Assigned task: The response must match the data below exactly, line for line.

-*-

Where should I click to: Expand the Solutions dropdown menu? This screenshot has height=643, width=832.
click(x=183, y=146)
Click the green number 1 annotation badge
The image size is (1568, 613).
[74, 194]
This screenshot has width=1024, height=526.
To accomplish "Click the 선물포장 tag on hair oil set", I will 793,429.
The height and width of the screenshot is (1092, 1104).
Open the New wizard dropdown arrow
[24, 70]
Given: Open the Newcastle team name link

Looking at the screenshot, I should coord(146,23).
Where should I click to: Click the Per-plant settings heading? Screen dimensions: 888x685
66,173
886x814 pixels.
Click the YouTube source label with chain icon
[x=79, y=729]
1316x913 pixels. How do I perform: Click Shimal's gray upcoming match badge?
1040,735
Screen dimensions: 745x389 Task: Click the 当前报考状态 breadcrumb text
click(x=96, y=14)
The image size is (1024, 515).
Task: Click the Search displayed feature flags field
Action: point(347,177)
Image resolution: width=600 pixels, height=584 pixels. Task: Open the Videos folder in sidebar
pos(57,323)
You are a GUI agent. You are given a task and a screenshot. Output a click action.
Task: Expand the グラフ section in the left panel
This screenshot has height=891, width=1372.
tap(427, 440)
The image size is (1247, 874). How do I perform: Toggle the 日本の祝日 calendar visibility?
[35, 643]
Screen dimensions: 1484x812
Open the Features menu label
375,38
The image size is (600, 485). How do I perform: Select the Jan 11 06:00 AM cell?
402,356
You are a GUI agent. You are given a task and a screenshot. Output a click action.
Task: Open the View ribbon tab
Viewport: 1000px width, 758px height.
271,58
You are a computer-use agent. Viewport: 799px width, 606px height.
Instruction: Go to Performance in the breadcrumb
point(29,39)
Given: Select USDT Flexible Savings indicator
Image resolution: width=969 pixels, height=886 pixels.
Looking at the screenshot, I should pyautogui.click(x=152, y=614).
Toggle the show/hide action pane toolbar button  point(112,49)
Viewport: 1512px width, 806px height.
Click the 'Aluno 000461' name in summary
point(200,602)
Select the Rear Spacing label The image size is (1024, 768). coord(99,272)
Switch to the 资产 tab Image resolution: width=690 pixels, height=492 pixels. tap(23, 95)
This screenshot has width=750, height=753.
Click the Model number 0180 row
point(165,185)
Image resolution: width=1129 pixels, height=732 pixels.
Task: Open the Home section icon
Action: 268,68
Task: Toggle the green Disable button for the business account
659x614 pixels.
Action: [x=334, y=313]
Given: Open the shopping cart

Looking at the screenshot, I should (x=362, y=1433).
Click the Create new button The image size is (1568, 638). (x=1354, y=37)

-*-

Exercise output:
Where should I click to: Expand the Solutions dropdown menu? This screenshot has height=643, width=832.
click(x=183, y=146)
Click the green number 1 annotation badge
The image size is (1568, 613).
[74, 194]
This screenshot has width=1024, height=526.
To accomplish "Click the 선물포장 tag on hair oil set", I will 793,429.
The height and width of the screenshot is (1092, 1104).
Open the New wizard dropdown arrow
[24, 70]
Given: Open the Newcastle team name link

Looking at the screenshot, I should coord(146,23).
Where should I click to: Click the Per-plant settings heading? Screen dimensions: 888x685
66,173
886x814 pixels.
Click the YouTube source label with chain icon
[x=79, y=729]
1316x913 pixels. How do I perform: Click Shimal's gray upcoming match badge?
1040,735
Screen dimensions: 745x389 Task: Click the 当前报考状态 breadcrumb text
click(x=96, y=14)
The image size is (1024, 515).
Task: Click the Search displayed feature flags field
Action: point(347,177)
Image resolution: width=600 pixels, height=584 pixels. Task: Open the Videos folder in sidebar
pos(57,323)
You are a GUI agent. You are given a task and a screenshot. Output a click action.
Task: Expand the グラフ section in the left panel
This screenshot has height=891, width=1372.
tap(427, 440)
The image size is (1247, 874). How do I perform: Toggle the 日本の祝日 calendar visibility?
[35, 643]
Screen dimensions: 1484x812
Open the Features menu label
375,38
The image size is (600, 485). How do I perform: Select the Jan 11 06:00 AM cell?
402,356
You are a GUI agent. You are given a task and a screenshot. Output a click action.
Task: Open the View ribbon tab
Viewport: 1000px width, 758px height.
271,58
You are a computer-use agent. Viewport: 799px width, 606px height.
Instruction: Go to Performance in the breadcrumb
point(29,39)
Given: Select USDT Flexible Savings indicator
Image resolution: width=969 pixels, height=886 pixels.
Looking at the screenshot, I should pyautogui.click(x=152, y=614).
Toggle the show/hide action pane toolbar button  point(112,49)
Viewport: 1512px width, 806px height.
Click the 'Aluno 000461' name in summary
point(200,602)
Select the Rear Spacing label The image size is (1024, 768). coord(99,272)
Switch to the 资产 tab Image resolution: width=690 pixels, height=492 pixels. tap(23, 95)
This screenshot has width=750, height=753.
Click the Model number 0180 row
point(165,185)
Image resolution: width=1129 pixels, height=732 pixels.
Task: Open the Home section icon
Action: 268,68
Task: Toggle the green Disable button for the business account
659x614 pixels.
Action: [x=334, y=313]
Given: Open the shopping cart

Looking at the screenshot, I should (x=362, y=1433).
Click the Create new button The image size is (1568, 638). (x=1354, y=37)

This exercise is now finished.